Project Detail: "They are killing us slowly" - Syria Water War


Reportage and Documentary




Daniela Sala


Project Info

"They are killing us slowly" - Syria Water War

How drought, Turkish dams and the occupation of a water station are leading to a major water crisis in Syria

In Summer 2021, ten years after the beginning of a war that tore the country apart, North East Syria found itself on the verge of yet another major crisis. Except that now water is the weapon.

Turkish occupation of Alouk water station in 2019, an unprecedented reduction of Euphrates river’s inflow from Turkey to Syria as a result of the Ataturk dam in Turkey, and an extremely scarce rainfall season, converged, affecting over 5.5 million people, who struggle to have their water needs met. Civilians, especially the poorest and the more vulnerable, are left to pay the price of this converging crisis.
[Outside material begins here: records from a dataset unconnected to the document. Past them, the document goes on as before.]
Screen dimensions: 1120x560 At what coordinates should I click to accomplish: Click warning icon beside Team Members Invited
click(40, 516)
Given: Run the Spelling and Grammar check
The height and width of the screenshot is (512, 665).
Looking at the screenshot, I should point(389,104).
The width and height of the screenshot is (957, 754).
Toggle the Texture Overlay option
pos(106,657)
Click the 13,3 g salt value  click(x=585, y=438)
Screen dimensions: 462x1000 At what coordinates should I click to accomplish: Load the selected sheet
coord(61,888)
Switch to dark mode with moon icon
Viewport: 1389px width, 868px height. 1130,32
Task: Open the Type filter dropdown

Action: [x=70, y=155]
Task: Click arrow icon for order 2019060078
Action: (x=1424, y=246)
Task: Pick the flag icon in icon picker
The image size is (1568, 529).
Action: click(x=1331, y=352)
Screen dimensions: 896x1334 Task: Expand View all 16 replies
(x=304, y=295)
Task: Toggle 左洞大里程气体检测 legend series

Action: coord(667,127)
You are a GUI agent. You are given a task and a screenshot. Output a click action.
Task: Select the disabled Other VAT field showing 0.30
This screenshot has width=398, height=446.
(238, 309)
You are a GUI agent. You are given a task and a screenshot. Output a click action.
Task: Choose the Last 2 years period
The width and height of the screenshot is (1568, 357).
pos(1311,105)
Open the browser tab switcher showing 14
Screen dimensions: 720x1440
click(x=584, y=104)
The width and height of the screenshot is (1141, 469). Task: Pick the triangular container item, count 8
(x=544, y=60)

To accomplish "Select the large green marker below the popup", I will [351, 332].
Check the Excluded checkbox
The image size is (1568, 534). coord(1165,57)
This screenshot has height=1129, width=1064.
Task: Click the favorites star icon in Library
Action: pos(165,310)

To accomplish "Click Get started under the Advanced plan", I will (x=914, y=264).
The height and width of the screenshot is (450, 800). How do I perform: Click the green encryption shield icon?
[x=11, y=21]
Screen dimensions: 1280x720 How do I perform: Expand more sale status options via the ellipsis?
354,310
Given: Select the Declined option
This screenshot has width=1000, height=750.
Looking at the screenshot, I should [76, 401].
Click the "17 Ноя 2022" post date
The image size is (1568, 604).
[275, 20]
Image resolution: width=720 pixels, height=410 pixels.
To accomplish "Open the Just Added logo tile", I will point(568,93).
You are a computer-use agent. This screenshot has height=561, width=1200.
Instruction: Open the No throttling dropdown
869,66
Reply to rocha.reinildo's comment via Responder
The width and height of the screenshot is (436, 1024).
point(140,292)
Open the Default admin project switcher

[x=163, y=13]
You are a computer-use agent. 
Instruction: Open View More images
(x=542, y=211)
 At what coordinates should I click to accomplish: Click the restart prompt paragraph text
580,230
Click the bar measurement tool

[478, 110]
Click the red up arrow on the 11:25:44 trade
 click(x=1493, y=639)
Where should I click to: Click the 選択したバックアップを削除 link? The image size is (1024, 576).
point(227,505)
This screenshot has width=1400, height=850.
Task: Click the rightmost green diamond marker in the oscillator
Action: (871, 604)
The epicentre of such a crisis is Hasaka, a city of 460,000 people, that used to be served directly from Alouk. Now, residents have no choice but to buy water from trucks that bring it daily from the villages 40 km East from the city. Households spend up to half of their monthly income to buy water for their basic needs. Yet, this water is not safe to drink and thousands of people in the past months, especially children, were admitted to local hospitals for water related diseases. In Tell Tamr, on the frontline of the M4 stripe that Turkey occupied in October 2019, hundreds of refugees hosted in camps and local schools are also cut off from water, despite living only a few kilometres from Alouk water station.

200 kilometres West, the Tabqa dam on the Euphrates river is a privileged point of observation of the current crisis: water levels had dropped to 214m3/second in June – less than half of the volume required to ensure the dam’s normal functionality and just over one meter above the dam’s dead level. As a result, the three million people who receive electricity from the dam, currently receive only a few hours of electricity a day.

Agriculture and livelihood in local villages are in danger, pushing more and more people to leave and join the war refugees in the cities. “Not even Daesh dared to cut the water in such a way. Nobody is protecting us”, says Mohammed Abdo, leader of the commune in one of the most affected districts in Hasaka. “This is not life. They are killing us slowly. I wish they would rather just kill us with gas, as Saddam did in Halabja”, he adds, referring to the 1988 chemical attack that killed 5.000 people in the Kurdish city in Northern Iraq.